- Sire: Ayrshire
- Grandsire: Hampton
- Dam: Vacation
- Damsire: Tom Ochiltree
- Sex: Stallion
- Foaled: 1895
- Country: Great Britain
- Colour: Bay
- Breeder: John A. Morris
- Owner: Alfred H. Morris and Dave H. Morris.
- Trainer: R. Wyndham Walden
- Record: Not found
- Earnings: Not found

Major wins
- Double Event Stakes #1 (1897) Metropolitan Handicap (1898) American Classic Race wins: Belmont Stakes (1898)

= Bowling Brook =

British-bred Thoroughbred racehorse

Bowling Brook (foaled 1895) was a British-bred American-trained Thoroughbred racehorse.

==Background==
His sire, Ayrshire, won two of the British Classic Races, the 1888 Epsom Derby and 2,000 Guineas.
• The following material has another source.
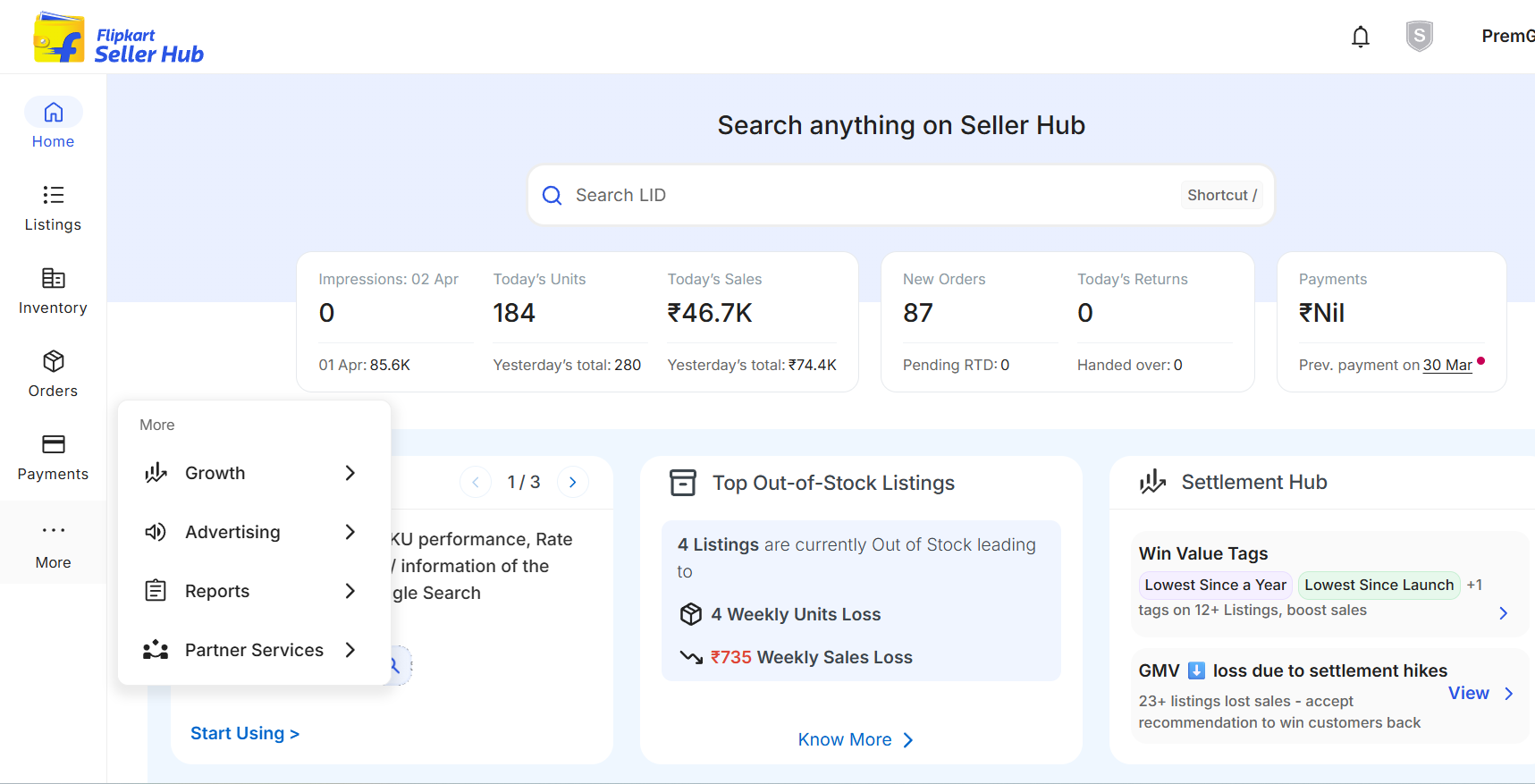
Task: Click the Flipkart Seller Hub logo
Action: [118, 38]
Grandsire Hampton was the Leading sire in Great Britain & Ireland in 1887, and the Champion broodmare sire in 1901 and 1905. Bowling Brook was out of the American mare Vacation who was sired by the 1875 Preakness Stakes winner, Tom Ochiltree. He was bred by John A. Morris who died the year he was foaled but was raced by his sons Alfred and Dave.

Bowling Brook was trained by future U.S. Racing Hall of Fame inductee, R. Wyndham Walden. He was given the name of his trainer's Bowling Brook Farm at Middleburg in Carroll County, Maryland.

==Racing career==
Racing as a juvenile, his best result in a major race was as runner-up in the Tremont Stakes. As a three-year-old, at Morris Park Racecourse in The Bronx, New York, Bowling Brook handily won the 1898 Metropolitan Handicap then three weeks later at the same track, jockey Fred Littlefield rode him to victory in the 1 3/8 miles Belmont Stakes. Bowling Brook won on a muddy track by six lengths over the Mike Dwyer-owned and Tod Sloan-ridden colt Previous with Hamburg approximately another ten lengths back in third place. Owned by Marcus Daly and ridden by Fred Taral, future U.S. Racing Hall of Fame inductee Hamburg had been the betting favorite to win.

==Stud career==
Retired to stud duty, Bowling Brook met with limited success as a sire.